__What to do__: Write out the stretch of the article on JCHE residents and Tufts medical students from "JCHE Residents and" through "over the months.", word for word.

__Quoted passage__:

┌──

Bookmark and Share

JCHE Residents and Tufts Medical Students Learn from One Another

Posted: November 14, 2012

“Thank you for being wonderful teachers!” The Tufts Medical student who expressed her gratitude to residents at Golda Meir House on Thursday was speaking for all her fellow students.

For the past eight weeks, Tufts students have spent their Thursday afternoons out of the classroom and into the apartments at Golda Meir House, Coleman House and JCHE's Brighton campus. These visits are part of the first year students’ Medical Interviewing and the Doctor/Patient Relationship class. The one-on-one meetings with residents provide invaluable opportunities to hone their doctor/patient communication skills. Their conversations begin with medical histories and health issues but soon extend to include personal stories and life lessons. Heartfelt and meaningful relationships develop quickly over the months.

At the final session, all the students and residents come together to share accolades and cookies. Many of the students have limited interaction with people three times their age. Not only are they grateful for their first out-of-the classroom experience: the older adults they have met have been energizing. They have listened carefully as residents recount experiences – positive and negative – with the medical field. They talk together about what these future doctors can do to truly assist their patients.

The Golda residents were equally engaged. Ruth, a resident who does not have much contact with her grandchildren, said “It was a bonus to spend time with young people! It's the nicest thing that every happened.” Shirley was buoyed by the students' enthusiasm.  She recalled that each week the students were reluctant to leave and stayed well beyond the allotted time. She also appreciated the opportunity that Tufts gives their students to get to know older people in a non-hospital setting. By coming to their community, Shirley said that the young students understand that “older people do have lives, are educated and smart, and want to be here for a long time.”

└──

__Dataset entries__:
┌──

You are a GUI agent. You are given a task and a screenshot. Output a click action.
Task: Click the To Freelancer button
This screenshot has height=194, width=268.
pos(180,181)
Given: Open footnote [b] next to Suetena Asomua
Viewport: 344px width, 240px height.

└──
┌──

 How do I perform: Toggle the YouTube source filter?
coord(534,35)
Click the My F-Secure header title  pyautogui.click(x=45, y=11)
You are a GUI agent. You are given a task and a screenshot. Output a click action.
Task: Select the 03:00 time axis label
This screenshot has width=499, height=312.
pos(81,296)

└──

__Solution to the exercise__:
JCHE Residents and Tufts Medical Students Learn from One Another

Posted: November 14, 2012

“Thank you for being wonderful teachers!” The Tufts Medical student who expressed her gratitude to residents at Golda Meir House on Thursday was speaking for all her fellow students.

For the past eight weeks, Tufts students have spent their Thursday afternoons out of the classroom and into the apartments at Golda Meir House, Coleman House and JCHE's Brighton campus. These visits are part of the first year students’ Medical Interviewing and the Doctor/Patient Relationship class. The one-on-one meetings with residents provide invaluable opportunities to hone their doctor/patient communication skills. Their conversations begin with medical histories and health issues but soon extend to include personal stories and life lessons. Heartfelt and meaningful relationships develop quickly over the months.